Saved entries:
★ ★ ★ ★
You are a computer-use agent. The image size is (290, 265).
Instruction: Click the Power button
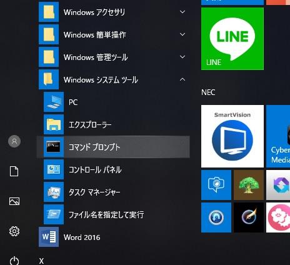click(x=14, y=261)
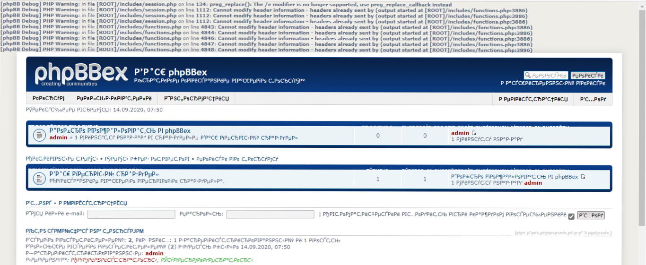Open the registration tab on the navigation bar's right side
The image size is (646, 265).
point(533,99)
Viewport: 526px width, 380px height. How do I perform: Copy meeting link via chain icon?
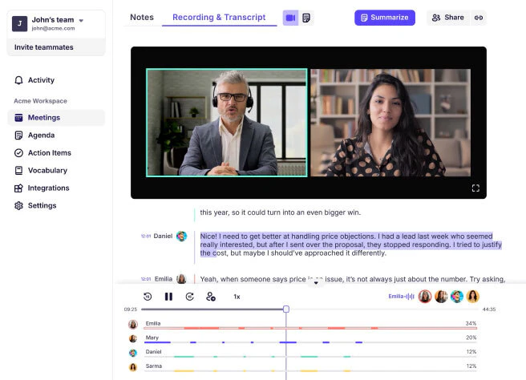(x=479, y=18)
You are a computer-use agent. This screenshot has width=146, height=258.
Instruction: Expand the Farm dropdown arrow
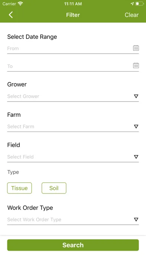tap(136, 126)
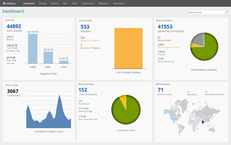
★ ★ ★ ★
Aim of the exercise: Restate the entries verbatim, without pictures.

Solution for this problem:
You are a computer-use agent. The image size is (290, 265).
Instruction: Click the Power button
click(x=14, y=261)
Open the registration tab on the navigation bar's right side
The image size is (646, 265).
point(533,99)
Viewport: 526px width, 380px height. How do I perform: Copy meeting link via chain icon?
(x=479, y=18)
You are a computer-use agent. This screenshot has width=146, height=258.
Instruction: Expand the Farm dropdown arrow
tap(136, 126)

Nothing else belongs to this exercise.